To do:
Begin at the line containing "Instruction: Select the 求人ランキングを見る menu tab" in the entries below and end at the line containing "Task: Click the"; transcribe that range exactly and nothing outside it.

Recorded data:
==================================================

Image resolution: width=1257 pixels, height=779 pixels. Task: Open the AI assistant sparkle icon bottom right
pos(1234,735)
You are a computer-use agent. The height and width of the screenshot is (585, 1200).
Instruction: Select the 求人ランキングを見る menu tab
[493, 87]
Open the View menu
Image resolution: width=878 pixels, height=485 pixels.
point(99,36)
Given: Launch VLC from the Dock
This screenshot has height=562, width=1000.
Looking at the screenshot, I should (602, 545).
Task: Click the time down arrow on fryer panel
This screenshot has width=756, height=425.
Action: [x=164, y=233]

==================================================

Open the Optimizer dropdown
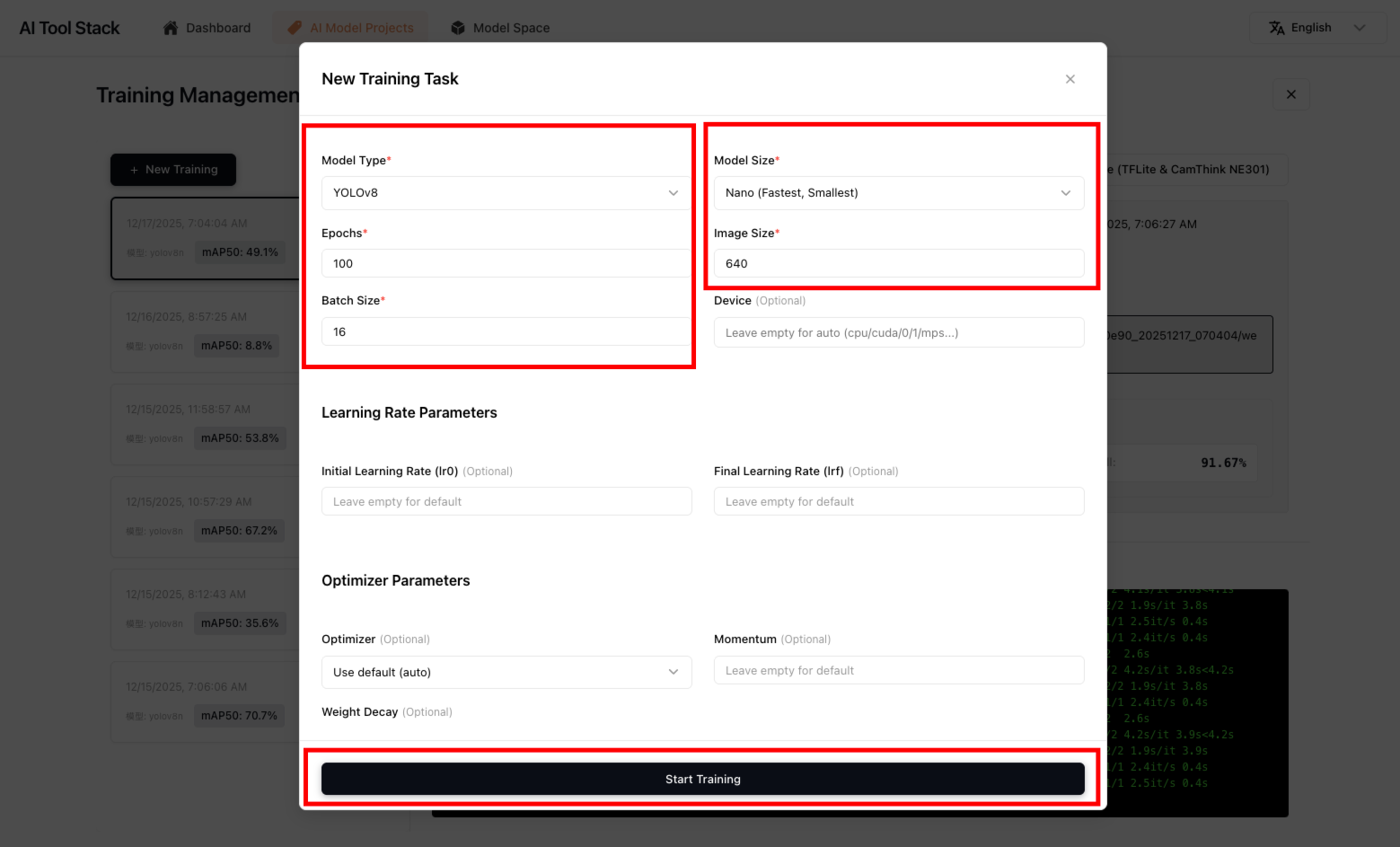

==================================================

Solution:
Instruction: Select the 求人ランキングを見る menu tab
[493, 87]
Open the View menu
Image resolution: width=878 pixels, height=485 pixels.
point(99,36)
Given: Launch VLC from the Dock
This screenshot has height=562, width=1000.
Looking at the screenshot, I should (602, 545).
Task: Click the time down arrow on fryer panel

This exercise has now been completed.